*WHAT TO DO:* Excluding pictures, retype the line with "Task: Click the green status icon for TXN-001" and each line that follows it to the end of the data below, word for word.

============================================================

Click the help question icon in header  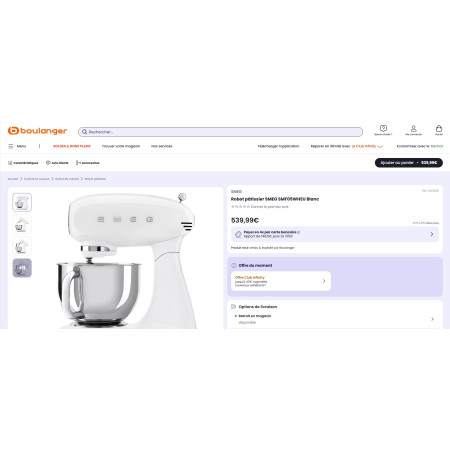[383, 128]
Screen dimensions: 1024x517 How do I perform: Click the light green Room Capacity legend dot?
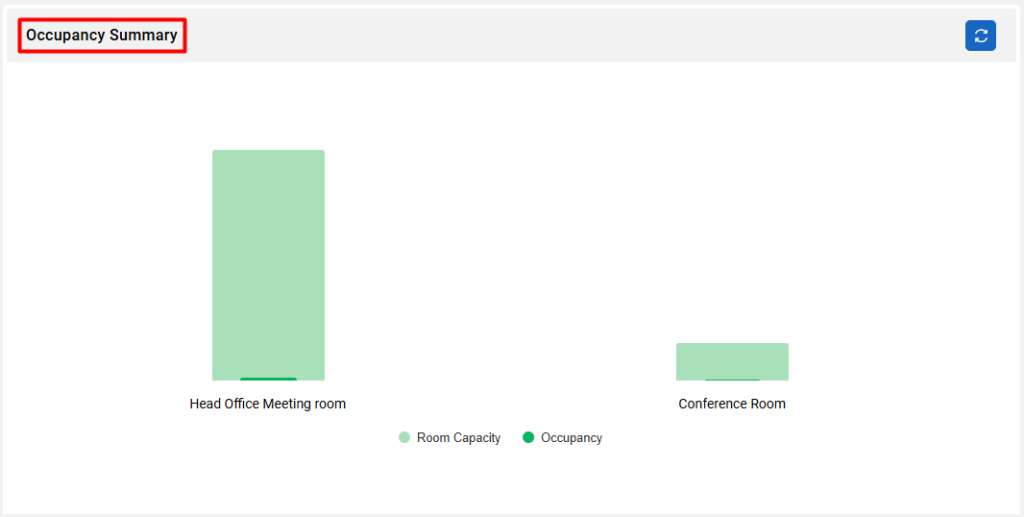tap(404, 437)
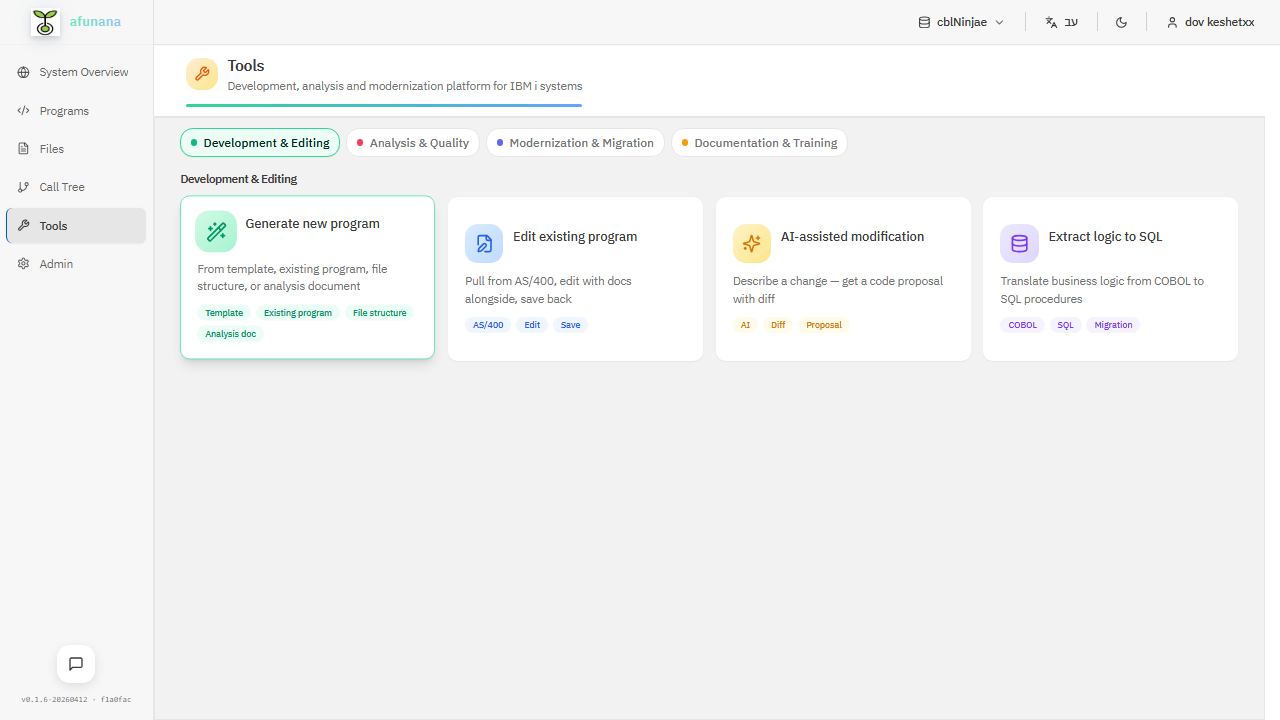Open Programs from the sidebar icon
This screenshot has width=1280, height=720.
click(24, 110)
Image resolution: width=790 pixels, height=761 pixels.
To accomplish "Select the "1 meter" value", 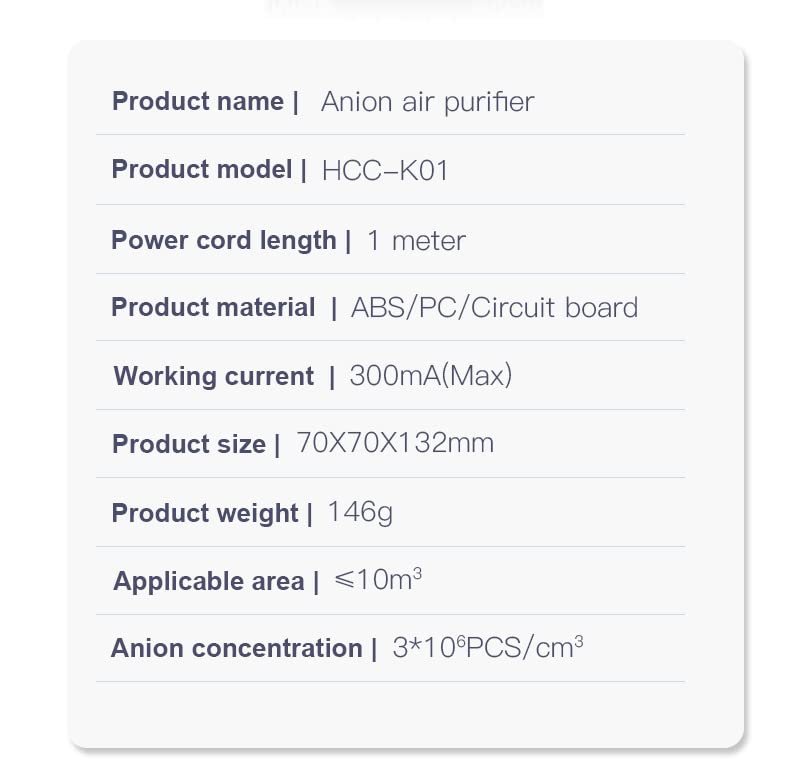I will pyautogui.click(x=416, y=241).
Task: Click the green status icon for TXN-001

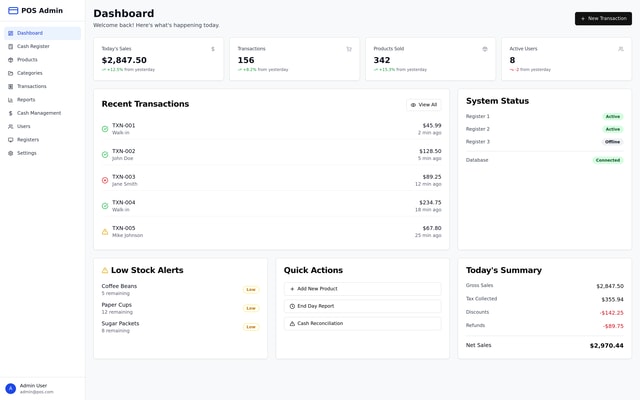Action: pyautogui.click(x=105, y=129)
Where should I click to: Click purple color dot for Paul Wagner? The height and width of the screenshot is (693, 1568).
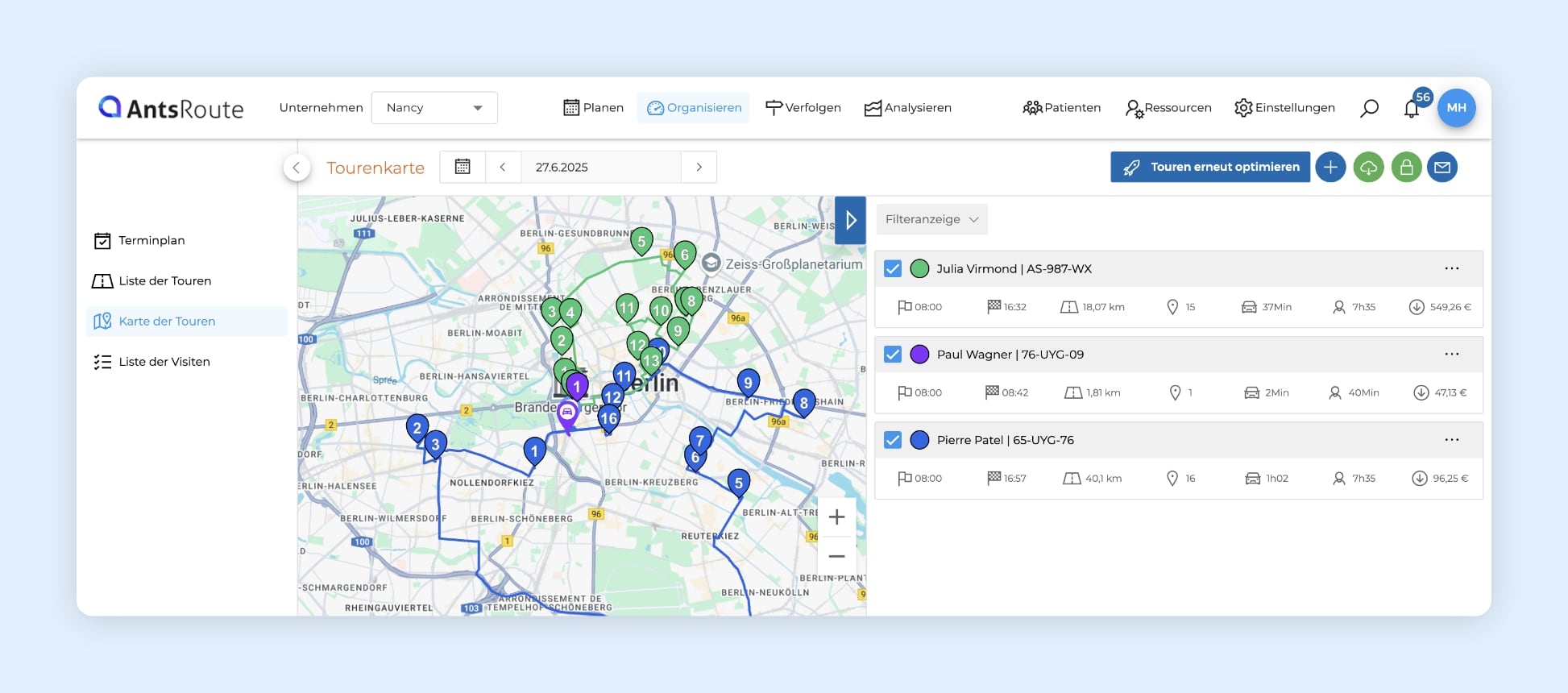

============================================================

*RESPONSE BOX:*
Task: Click the green status icon for TXN-001

Action: pyautogui.click(x=105, y=129)
Where should I click to: Click purple color dot for Paul Wagner? The height and width of the screenshot is (693, 1568).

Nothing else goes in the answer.